Hello, this is Alex. When this article goes online, the sun is shining. If anyone missed the blend on a customer’s car, it is easy to see to the naked eye. Ding-dong! The customer will then ring your doorbell to get the service he deserves.

In the world of waste that reduces productivity, we call this concept defects, or poor quality of work.

Every claim for warranty, every customer who is unhappy with the service and asks for repairs, prevents you from executing your next chargeable repair. That’s why producing quality is so important.

First, a botched repair is a promise that you will have to repair it again. And that means spending twice the time, material, and effort. That’s like having to pay twice for the same repair. But it’s worse than that: by the time you botched a repair, you were not making a successful one, and by the time you fix the same one a second time, you are not repairing a new one. So, you get paid once, but in opportunity cost and real cost you pay for a bad repair three to four times over.

If you have a serious return percentage, you have some huge gains to make right here. Plus, customers who come back to you with repair warranty returns won’t be singing your praises. That’s another invisible cost that can lead to financial and reputation damages for the shop.

So how can you avoid falling into the poor quality trap?
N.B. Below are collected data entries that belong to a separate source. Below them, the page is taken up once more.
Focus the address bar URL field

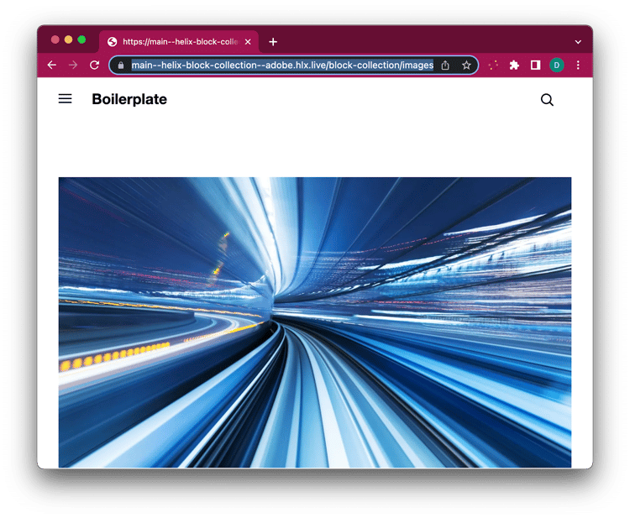pos(281,65)
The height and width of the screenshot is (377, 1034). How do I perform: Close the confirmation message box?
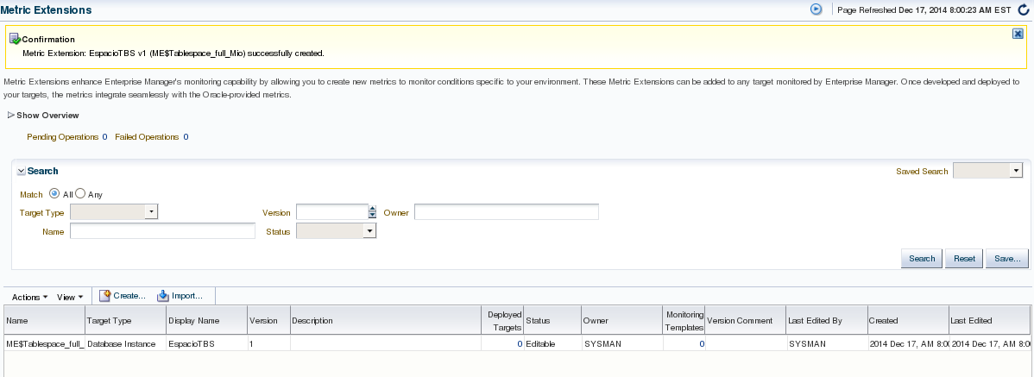[x=1018, y=33]
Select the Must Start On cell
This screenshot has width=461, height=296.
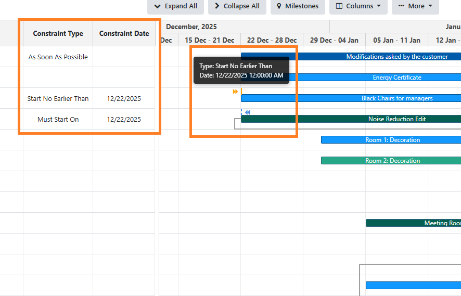(58, 119)
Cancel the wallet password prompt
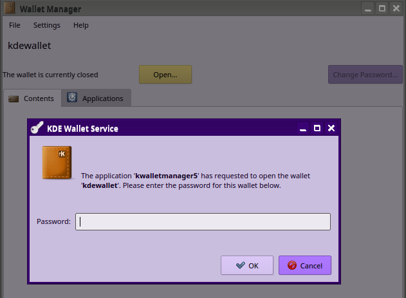 pos(305,265)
Here are a few tips:

Training and skills: Make sure your team is well trained and up to date. A competent technician is the first barrier against poor quality.
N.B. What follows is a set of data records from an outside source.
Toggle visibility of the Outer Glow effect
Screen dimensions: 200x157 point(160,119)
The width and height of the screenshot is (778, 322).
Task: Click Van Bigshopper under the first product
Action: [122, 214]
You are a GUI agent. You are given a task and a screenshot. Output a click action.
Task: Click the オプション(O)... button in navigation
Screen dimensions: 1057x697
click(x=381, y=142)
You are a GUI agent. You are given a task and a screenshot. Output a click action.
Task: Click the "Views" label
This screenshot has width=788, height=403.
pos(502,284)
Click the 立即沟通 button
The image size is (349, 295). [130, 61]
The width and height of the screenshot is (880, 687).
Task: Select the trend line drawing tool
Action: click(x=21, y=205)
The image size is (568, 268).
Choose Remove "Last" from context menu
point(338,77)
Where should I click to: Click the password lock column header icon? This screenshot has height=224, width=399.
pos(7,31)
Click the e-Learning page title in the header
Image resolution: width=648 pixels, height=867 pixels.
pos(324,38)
Rigorous quality control: Implement a solid quality control system. A good critical look before the car leaves the shop can save you a lot of trouble.

Open communication: Encourage honest communication in your team. If someone spots a potential problem, they should be able to report it without fear.

Optimized processes: Good processes will reduce your risk of damaging the vehicle simply by trying to complete the repair. The more you limit vehicle movements and movements around the vehicle, the more you limit your risk of bad surprises.

In short, poor quality is like an assassin hiding in the shadows, ready to strike at your collision shop when you least expect it. By fighting it, you not only gain in efficiency, you also build a solid reputation.

A quick note before you go: Too much is as bad as not enough! Make the quality needed for a successful repair, no more, no less, to avoid negative repercussions on your productivity.

Now, take a look at your rework percentage, set yourself a goal of reducing it, adjust your processes accordingly, and put your work quality at your collision shop’s service.